Maîtresse (2020)

  • Linda Ibbari, – Belgium
  • 14min

FR – Linda Ibbari a saisi une relation particulière : celle que quatre femmes vivent et entretiennent avec leur animal domestique. Devant son objectif complice, elles anthropomorphisent leur bestiole, leur parlent comme à un ami, un enfant, une personne.
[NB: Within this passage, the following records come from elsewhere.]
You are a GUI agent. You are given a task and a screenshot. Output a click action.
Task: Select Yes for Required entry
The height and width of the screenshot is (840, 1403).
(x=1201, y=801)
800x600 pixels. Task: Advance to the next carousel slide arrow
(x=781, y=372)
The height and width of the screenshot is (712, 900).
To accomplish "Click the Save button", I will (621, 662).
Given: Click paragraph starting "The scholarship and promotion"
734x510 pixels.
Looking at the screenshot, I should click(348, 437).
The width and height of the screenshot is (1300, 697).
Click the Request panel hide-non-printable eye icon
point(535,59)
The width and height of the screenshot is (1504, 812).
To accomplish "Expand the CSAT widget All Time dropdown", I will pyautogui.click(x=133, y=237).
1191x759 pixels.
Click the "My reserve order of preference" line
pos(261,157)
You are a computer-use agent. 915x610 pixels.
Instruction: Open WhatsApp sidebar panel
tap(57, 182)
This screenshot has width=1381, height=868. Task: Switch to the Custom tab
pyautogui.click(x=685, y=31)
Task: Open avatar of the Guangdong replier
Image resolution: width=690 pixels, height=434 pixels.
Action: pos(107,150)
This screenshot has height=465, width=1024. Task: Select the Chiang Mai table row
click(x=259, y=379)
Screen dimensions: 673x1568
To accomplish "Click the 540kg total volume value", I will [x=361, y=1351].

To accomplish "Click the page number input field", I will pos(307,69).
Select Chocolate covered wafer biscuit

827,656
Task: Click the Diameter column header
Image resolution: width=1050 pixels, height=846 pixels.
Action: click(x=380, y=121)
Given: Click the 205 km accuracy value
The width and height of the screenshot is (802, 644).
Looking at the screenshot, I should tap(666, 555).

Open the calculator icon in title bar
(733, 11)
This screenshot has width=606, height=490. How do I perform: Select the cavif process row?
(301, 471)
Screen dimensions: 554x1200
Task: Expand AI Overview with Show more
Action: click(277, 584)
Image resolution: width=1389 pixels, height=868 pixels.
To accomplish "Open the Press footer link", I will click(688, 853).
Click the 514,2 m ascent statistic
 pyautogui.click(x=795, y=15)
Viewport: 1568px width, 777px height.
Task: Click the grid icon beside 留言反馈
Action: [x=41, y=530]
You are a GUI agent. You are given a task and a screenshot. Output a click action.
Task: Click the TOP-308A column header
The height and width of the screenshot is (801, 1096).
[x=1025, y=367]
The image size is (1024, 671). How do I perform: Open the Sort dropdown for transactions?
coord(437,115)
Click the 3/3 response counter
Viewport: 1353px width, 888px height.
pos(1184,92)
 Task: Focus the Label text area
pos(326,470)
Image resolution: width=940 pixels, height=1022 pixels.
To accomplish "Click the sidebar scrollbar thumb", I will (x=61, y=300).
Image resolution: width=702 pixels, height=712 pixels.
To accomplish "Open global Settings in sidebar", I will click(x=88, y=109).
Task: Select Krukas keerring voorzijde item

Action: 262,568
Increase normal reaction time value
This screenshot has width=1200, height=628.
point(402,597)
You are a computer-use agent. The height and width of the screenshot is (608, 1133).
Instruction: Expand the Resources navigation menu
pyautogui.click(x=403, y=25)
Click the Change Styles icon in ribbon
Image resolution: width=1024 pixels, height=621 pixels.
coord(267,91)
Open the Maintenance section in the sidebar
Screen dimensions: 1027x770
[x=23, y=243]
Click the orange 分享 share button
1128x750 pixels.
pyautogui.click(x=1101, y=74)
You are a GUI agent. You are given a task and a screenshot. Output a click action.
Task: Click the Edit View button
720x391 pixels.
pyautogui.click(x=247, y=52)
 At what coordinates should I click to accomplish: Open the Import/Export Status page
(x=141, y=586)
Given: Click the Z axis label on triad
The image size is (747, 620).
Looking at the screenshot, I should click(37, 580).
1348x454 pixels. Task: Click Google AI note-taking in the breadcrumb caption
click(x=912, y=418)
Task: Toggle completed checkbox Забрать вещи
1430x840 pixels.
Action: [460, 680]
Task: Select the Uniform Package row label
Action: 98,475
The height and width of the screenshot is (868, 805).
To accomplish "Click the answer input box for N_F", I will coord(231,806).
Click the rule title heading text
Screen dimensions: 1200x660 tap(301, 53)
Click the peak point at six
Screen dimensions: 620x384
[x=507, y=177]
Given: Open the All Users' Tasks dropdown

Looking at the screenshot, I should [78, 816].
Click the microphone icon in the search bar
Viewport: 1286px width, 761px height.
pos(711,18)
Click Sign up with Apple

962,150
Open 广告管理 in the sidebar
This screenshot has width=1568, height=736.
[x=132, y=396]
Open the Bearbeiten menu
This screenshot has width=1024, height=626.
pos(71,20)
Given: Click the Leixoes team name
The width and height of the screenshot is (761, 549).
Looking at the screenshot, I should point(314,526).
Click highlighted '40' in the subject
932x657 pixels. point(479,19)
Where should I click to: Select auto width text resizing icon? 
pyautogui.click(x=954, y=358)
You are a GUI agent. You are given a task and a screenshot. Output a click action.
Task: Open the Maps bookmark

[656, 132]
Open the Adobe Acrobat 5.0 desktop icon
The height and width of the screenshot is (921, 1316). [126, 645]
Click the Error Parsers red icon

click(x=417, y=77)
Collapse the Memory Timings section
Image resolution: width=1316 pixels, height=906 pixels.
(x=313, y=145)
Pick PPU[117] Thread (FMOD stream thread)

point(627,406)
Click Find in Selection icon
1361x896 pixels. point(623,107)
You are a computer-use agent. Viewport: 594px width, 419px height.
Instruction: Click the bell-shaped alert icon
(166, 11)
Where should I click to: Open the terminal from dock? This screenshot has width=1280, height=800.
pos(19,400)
Mais parfois, surgit la confusion d’une animalité conjuguée.

Un visage, les yeux mi-clos, dodeline, bercé par le ronronnement qui envahit l’espace sonore. Dans le plan suivant, un dogue, cadré serré, halète sous les caresses langoureuses de sa Maîtresse. Un corps-animal prolonge un corps-humain par le biais d’un raccord, qui les fait muter selon les lois d’une zooanthropie des plus communes. Domestique. Dans le sillage d’Ulrich Seidl (Tierische Liebe, 1995), Linda Ibbari a filmé Jenny, Luna, Elisabeta et Chantal, qui vouent une affection toute particulière et exclusive, à Tutule (chat-sphynx), Junkie (rottweiler), Monsieur Dupond (perroquet ara) et un magnifique python corail dont la propriétaire contemple, silencieuse et recueillie, le moindre mouvement d’anneau. Devant l’objectif de la cinéaste, les maîtresses jouent sans retenue avec leur objet d’amour, s’adressent à lui comme à un enfant ou une personne, alors que le montage, enlevé, construit précisément un espace de libertinage inter-espèces, plus comique que tragique, une zone de confusion où le langage articulé peut soudain devenir râles et cris, où l’humanité s’ensauvage au souvenir de son animale condition.

– Emmanuel Chicon

EN – Linda Ibbari has captured a special relationship: that which four women have and maintain with their pets. In front of her knowing lens, they anthropomorphise their animals, talk to them as if to a friend, a child, a person. But sometimes, there arises the confusion of a combined animality.

A face, eyes half-closed, nods, lulled by the purring that pervades the sound space. In the following shot, a mastiff, closely cropped, pants beneath the languid caresses of its mistress (Maîtresse). An animal-body extends a human-body through a match cut, which makes them mutate as per the laws of the most common zoanthropy. Domestic. In the wake of Ulrich Seidl (Tierische Liebe, 1995), Linda Ibbari filmed Jenny, Luna, Elisabeta and Chantal, who have a very particular and exclusive affection for Tutule (a sphynx cat), Junkie (a Rottweiler), Monsieur Dupond (a macaw) and a magnificent coral python whose owner silently contemplates every single movement of its coils. In front of the filmmaker’s lens, the mistresses play unrestrainedly with their objects of love, talking to them as if to a person, while the spirited editing accurately constructs a space of inter-species libertinism, more comic than tragic; a zone of confusion in which the language articulated can suddenly become gasps and cries, where humanity returns to the wild in remembrance of its animal condition.